2015年8月29日土曜日

「市民ケーン」超高画質版

「超高画質名作映画シリーズ」と銘打った『市民ケーン』のDVDがあると知り、取り寄せてみたら、今まで見てきたものとはまるで別物で愕然とした。むろん、旧来のDVDも、きっとオリジナルはもっとキレイなんだろなぁと思いながら見ていたものの、いざ高画質を目の当たりにして、ちょっとしたカルチャーショックである。『市民ケーン』は世界映画史上No.1に推されるほどの作品なので、見たことのある人も多いだろうが、劣悪な画質で見た『市民ケーン』など、そのおもしろさの半分もわからないのが当然だと思う。ただ、上記の超高画質版の画面だけでは、まだどう優れているかまで伝わらないだろう。そこで、俺の手元にあった旧来のDVDの同場面をキャプチャーしてみる。
オーソン・ウェルズ演じる主役のケーンはもちろん、ケーンが話している手前の人物や両者の背景などの解像にも大差があるし、黒の色調もまるで違う。超高画質版は音声もとてもクリアで、ほんとうに現代の映画作品として鑑賞に堪える水準のものだ。俺はまるで初めて『市民ケーン』を見たかのような感覚に囚われた。ドラマシーンはおおよそこんな画質差があるものの、もっとも顕著なのは冒頭と最後に置かれたこのカットである。まず、旧来版。

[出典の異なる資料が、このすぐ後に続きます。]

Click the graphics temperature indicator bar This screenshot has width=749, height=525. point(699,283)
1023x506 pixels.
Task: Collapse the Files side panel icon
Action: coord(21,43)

なにか看板らしきものが掛かっているということは判別できるだろう。それが超高画質版だとこんなふうになる。
『市民ケーン』は主演・監督したオーソン・ウェルズの才気あふれるデビュー作だが、映画製作経験のない若者が歴史に残る傑作を撮り得たのだから、当然、ウェルズ以外の才能に負うところも大きい。なかでも撮影監督グレッグ・トーランドの生みだした映像の魅力は、やはりある程度、画質が良くないとわからない。今後『市民ケーン』を鑑賞するなら、ぜひ、この超高画質版(amazonで千円で買える!)で視聴することをお勧めする。